Esto es lo que nos permite, a nosotros que de entrada sólo conocemos una oración de la tierra hacia el cielo, ver ya esclarecerse muchos puntos que serán precisados a continuación.
 
Primer punto: según un modo nuevo, por encima de la palabra del salmo, tomamos parte en el diálogo de la Alianza entre el cielo y la tierra que nos es puesto, como sustancialmente, en los labios.
 
Segundo punto: se nos ha dado una idea nueva de lo que puede ser la respuesta a la Alianza; porque, en efecto, la palabra misma de Dios se ha hecho carne, hombre ordinario, semejante a nosotros, nuestra existencia terrena entera puede ser transformada en algo que se parecerá a una palabra subiendo hacia Dios, si realmente queremos hacer de ella una palabra de oración.
 
Tercer punto: en Jesucristo, ya no tenemos necesidad, para dirigirnos a Dios, de formular explícitamente las palabras; en la oración, podemos también hacer subir a Dios nuestro silencio, lo mismo que en el sielncio, podemos hacer subir hacia él nuestra oración.

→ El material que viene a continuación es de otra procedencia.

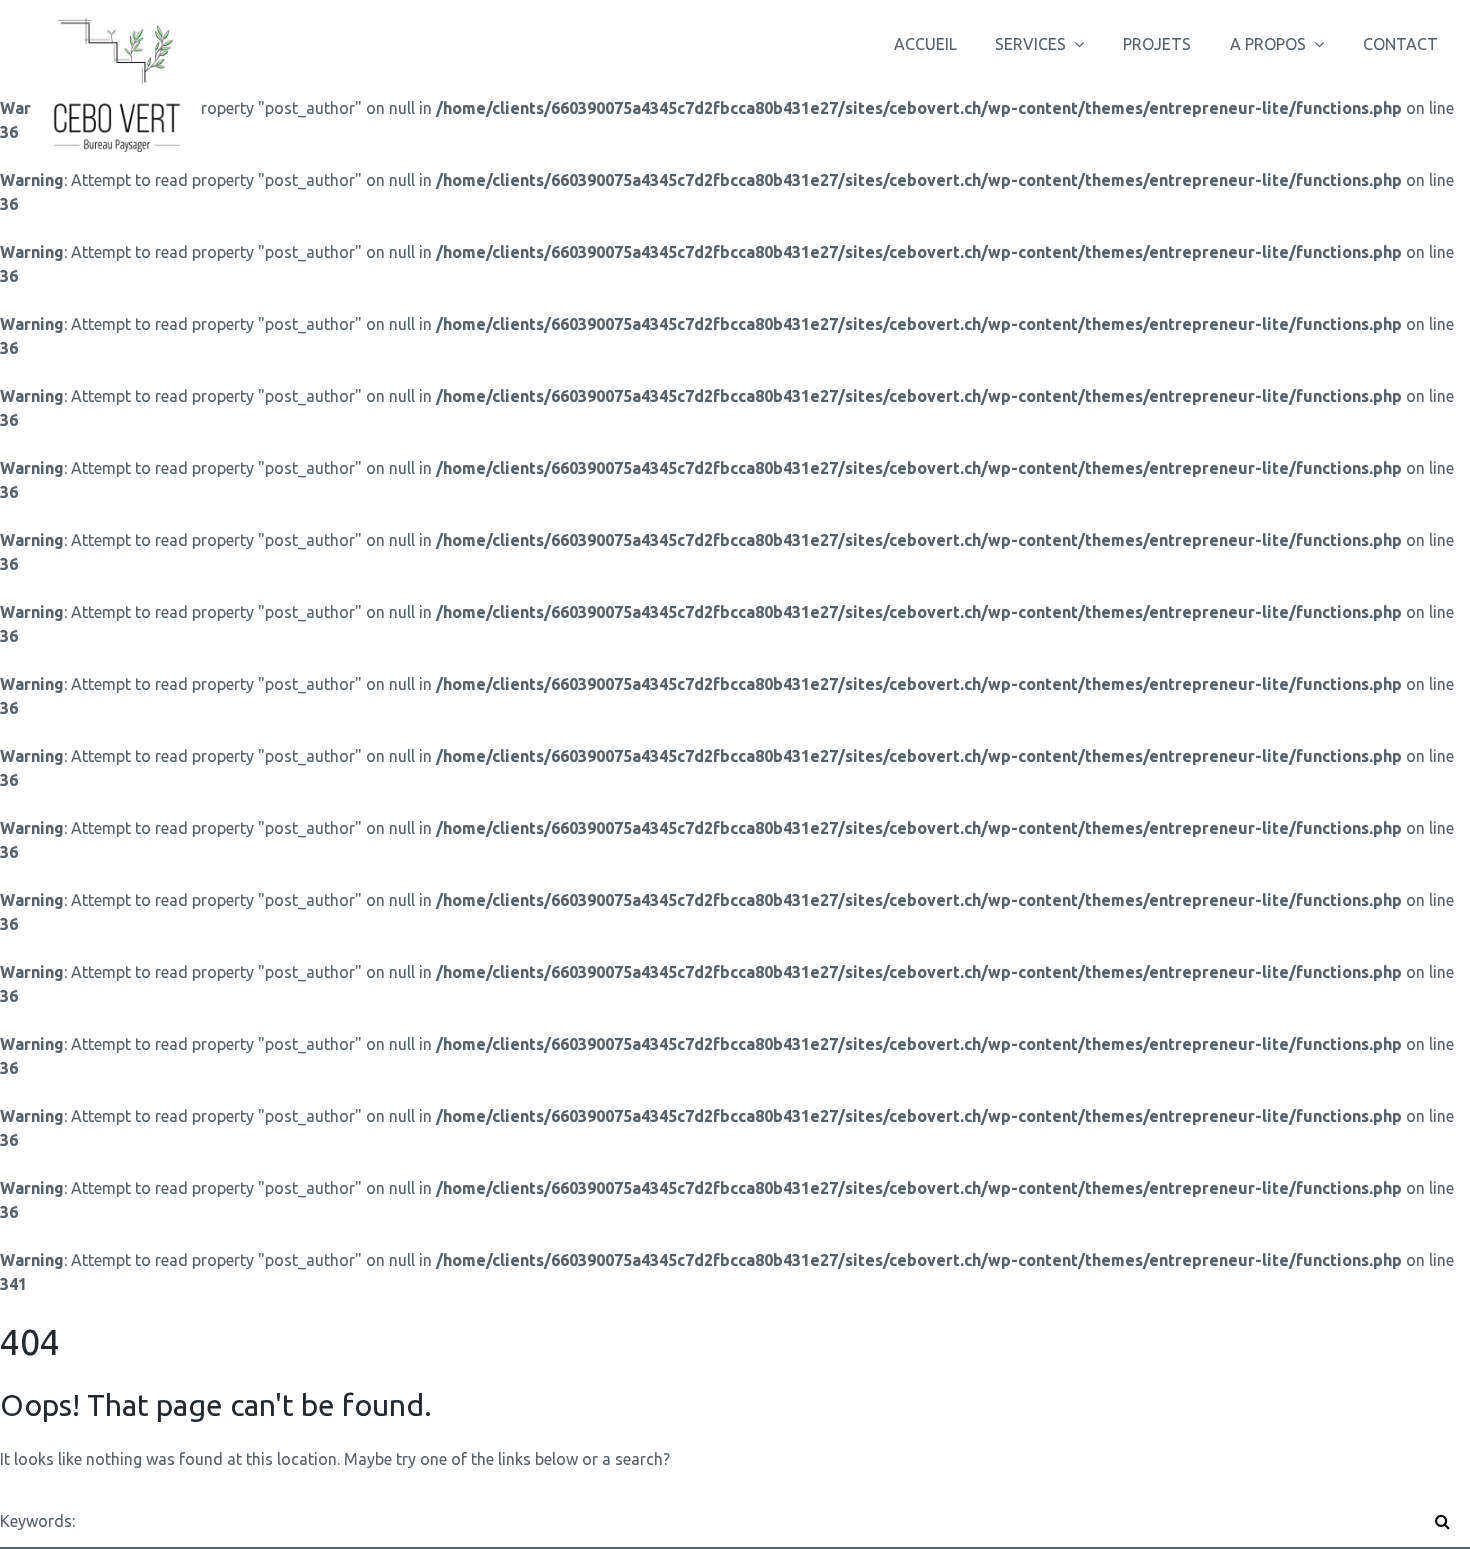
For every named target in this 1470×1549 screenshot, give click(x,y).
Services (1030, 44)
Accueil (925, 44)
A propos (1268, 44)
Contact (1400, 44)
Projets (1157, 44)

La "palabra" ha conocido una extensión de la que hasta ahora no habríamos podido ni siquiera hacernos una idea de ella. Una extensión que exige al mismo tiempo de nosotros una profundización constante: jamás ninguna palabra es inmediatamente comprehensible hasta sus profundidades remotas, invita a sumergrise en ella, en una "contemplación" en el sentido de una amorosa exploración de sus dimensiones, primero parecidas a un no-dicho, y que por tanto se abren a todo hombre que suplica y llama. Sin embargo no oramos solos, es el Espíritu de Jesús quien lo hace en nosotros, y es el mismo Espíritu quien abre e introduce en las profundidades de la divinidad".
 
(VON BALTHASAR, "Par Lui, avec Lui et en Lui", Communio. ed. francesa, X,4, juillet-août 1985, pp. 11-14).